LA FINAL
El ansiado día llegó. El momento más deseado por todo
futbolista. Cuando bajé del micro, miré alrededor y me estremecí al ver a
nuestros hinchas alentándonos. La charla técnica estuvo de más. Me cambié y
empecé a arengar a mis compañeros. Salimos del túnel muy entonados. Mientras
enfilábamos hacia la mitad de la cancha, miré a la cabecera sobre mi derecha
donde vi flamear mi bandera. “No podemos perder”, me decía a cada rato. Sonó el
himno nacional, el que entoné con toda la fuerza que salía desde mi corazón.
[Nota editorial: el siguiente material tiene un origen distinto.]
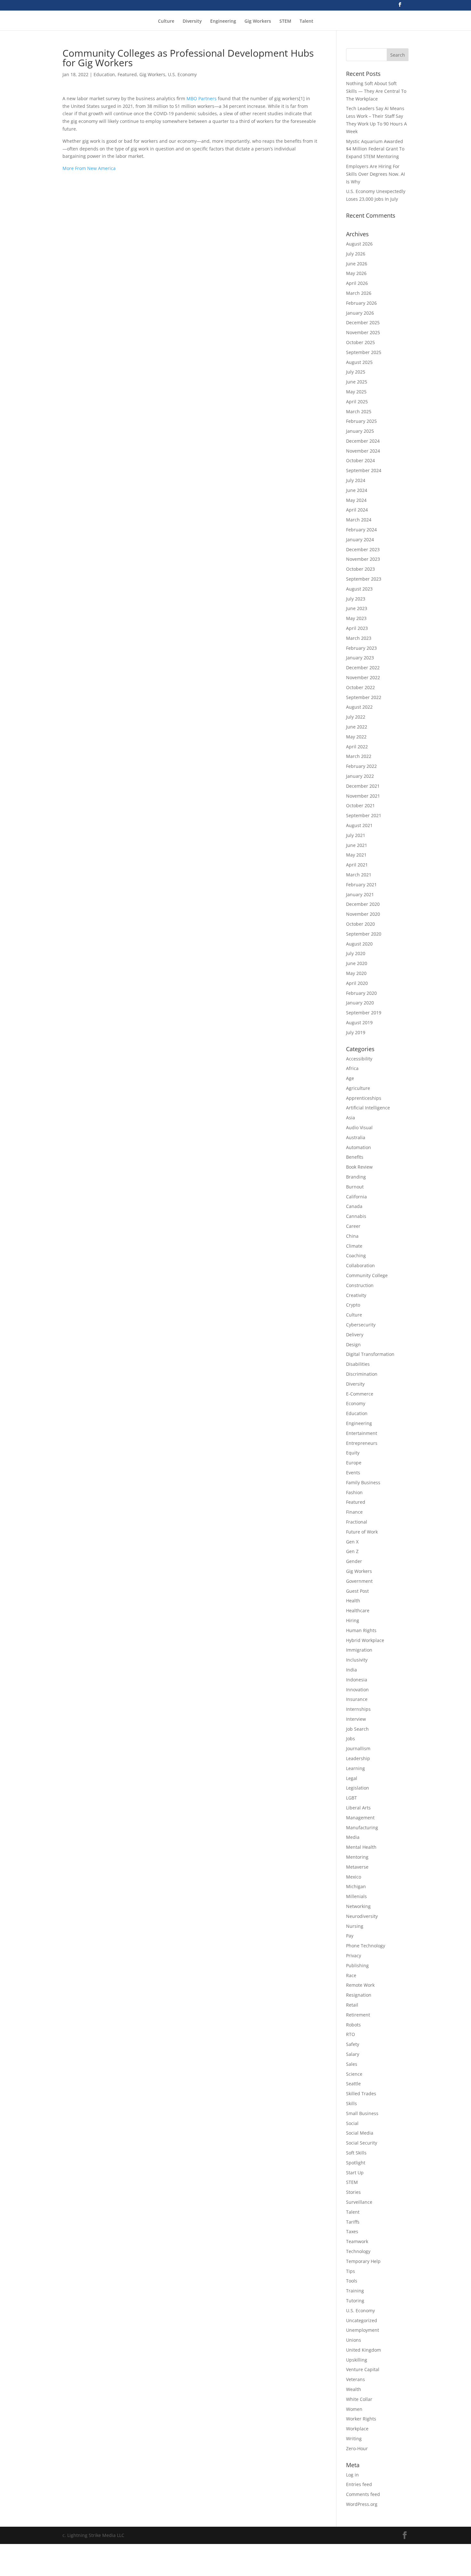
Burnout (355, 1187)
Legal (351, 1778)
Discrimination (361, 1374)
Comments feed (363, 2494)
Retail (352, 2005)
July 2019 (355, 1032)
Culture (166, 21)
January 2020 (360, 1003)
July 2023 (355, 599)
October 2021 (360, 805)
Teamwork (357, 2241)
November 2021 (363, 796)
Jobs (350, 1738)
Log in (352, 2475)
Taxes (352, 2231)
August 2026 (359, 244)
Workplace (357, 2429)
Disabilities (358, 1364)
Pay (349, 1936)
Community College (367, 1275)
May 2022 (356, 737)
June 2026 (356, 264)
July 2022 (355, 717)
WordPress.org (361, 2504)
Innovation (357, 1689)
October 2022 (360, 687)
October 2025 (360, 342)
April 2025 (357, 401)
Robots (353, 2025)
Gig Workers (257, 21)
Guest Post (357, 1591)
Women (354, 2409)
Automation (358, 1147)
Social (352, 2123)
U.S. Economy (182, 74)
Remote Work (360, 1985)
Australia (355, 1137)
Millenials (356, 1896)
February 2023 (361, 648)
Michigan (356, 1886)
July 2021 (355, 835)
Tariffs (352, 2222)
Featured (127, 74)
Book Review (359, 1167)
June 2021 (356, 845)
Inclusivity (357, 1660)
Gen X (352, 1542)
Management (360, 1818)
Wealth (353, 2389)
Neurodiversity (362, 1916)
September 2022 (363, 697)
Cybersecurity (361, 1325)
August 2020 (359, 944)
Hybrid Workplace (365, 1640)
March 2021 (358, 875)
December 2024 (363, 441)
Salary (352, 2054)
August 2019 (359, 1022)
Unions (353, 2340)
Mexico (353, 1877)
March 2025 (358, 411)
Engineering (223, 21)
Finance (354, 1512)
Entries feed (359, 2484)
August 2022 (359, 707)
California (356, 1197)
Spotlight (355, 2163)
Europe (353, 1463)
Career (353, 1226)
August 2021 (359, 825)
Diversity (192, 21)
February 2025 (361, 421)
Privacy (353, 1955)
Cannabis (356, 1216)
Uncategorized (361, 2320)
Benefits (354, 1157)
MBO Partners (201, 98)
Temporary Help (363, 2261)
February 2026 (361, 303)
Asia (350, 1118)
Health (353, 1601)
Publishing (357, 1965)
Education (104, 74)
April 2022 (357, 747)
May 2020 (356, 973)
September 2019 (363, 1013)
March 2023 (358, 638)
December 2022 (363, 667)
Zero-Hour (357, 2448)
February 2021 (361, 884)
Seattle (353, 2084)
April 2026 (357, 283)
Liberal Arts (358, 1808)
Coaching (356, 1255)
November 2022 (363, 677)
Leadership (358, 1758)
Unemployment (362, 2330)
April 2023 (357, 628)
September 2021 (363, 815)
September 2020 (363, 934)
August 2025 (359, 362)
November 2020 (363, 914)
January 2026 (360, 313)
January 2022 (360, 776)
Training (355, 2291)
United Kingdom (363, 2350)
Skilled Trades (361, 2093)
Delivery (354, 1335)
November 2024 (363, 451)
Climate (354, 1246)
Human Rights (361, 1630)
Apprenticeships (363, 1098)
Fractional (356, 1522)
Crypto (353, 1305)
Vino el saludo formal con los adversarios y luego a acomodarnos. Nos reunimos
en el círculo central, se hizo el sorteo y… ¡A jugar!
Estaba más cebado que nunca. Pedía la pelota todo el tiempo.
Gambeteaba y descargaba con el primero que veía. Sin embargo, la defensa rival
era cerrada. Ellos no atacaban, nos dejaban venir. Nosotros íbamos una y otra
vez, a romper esa muralla que nos habían puesto. A medida que más nos
acercábamos, más se abusaban del juego brusco. Ante la pasividad del árbitro,
comenzamos a protestar y a obtener tarjetas amarillas a cambio. El primer
tiempo terminó sin goles.
“No protesten más. Están entrando en el juego de ellos.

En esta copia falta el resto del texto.